►
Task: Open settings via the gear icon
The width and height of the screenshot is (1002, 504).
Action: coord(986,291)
◄
►
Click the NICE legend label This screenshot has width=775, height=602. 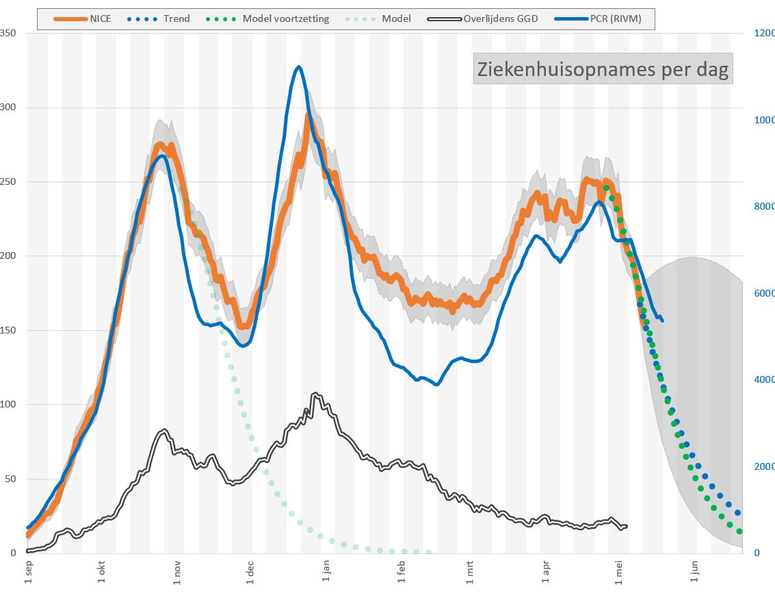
◄
►
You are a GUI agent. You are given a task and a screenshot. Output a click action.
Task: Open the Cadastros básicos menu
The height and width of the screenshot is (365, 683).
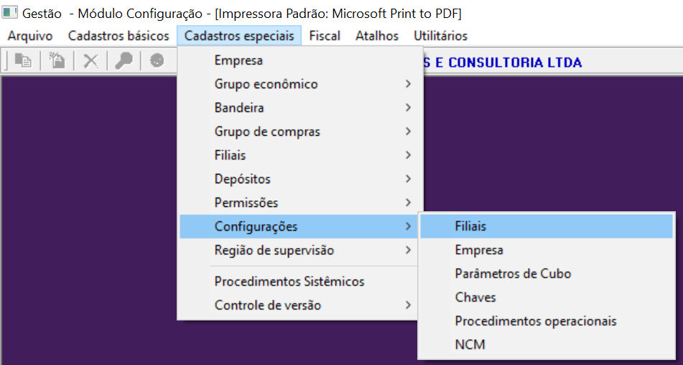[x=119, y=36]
◄
If a line in the data holds the string "Open", copy that line.

PROBLEM SOLUTION
Task: Open settings via the gear icon
Task: Open the Cadastros básicos menu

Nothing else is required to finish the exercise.